What is being asked:
Count the rows below that contain the string "This", treating uppercase and lowercase as different, and reply with only that number.

Supplied records:
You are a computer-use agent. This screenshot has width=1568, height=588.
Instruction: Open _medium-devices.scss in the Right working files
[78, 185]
---
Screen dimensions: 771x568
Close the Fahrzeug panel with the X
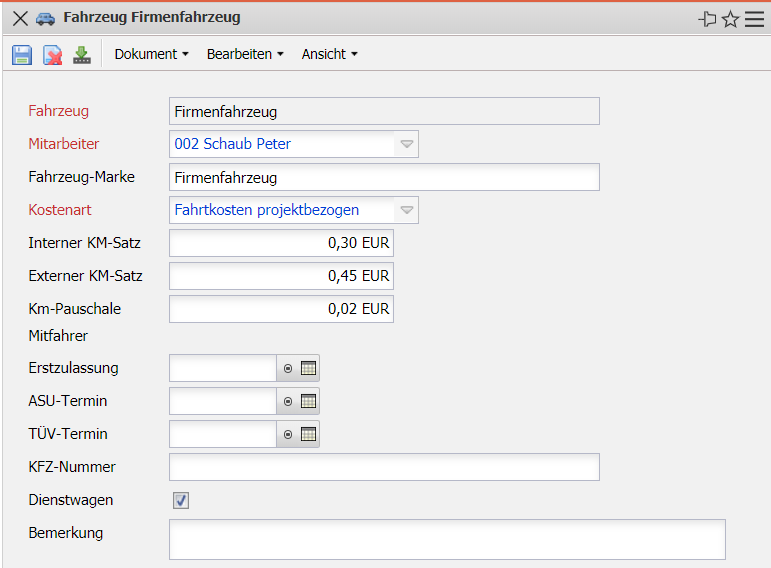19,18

Answer to the task:
1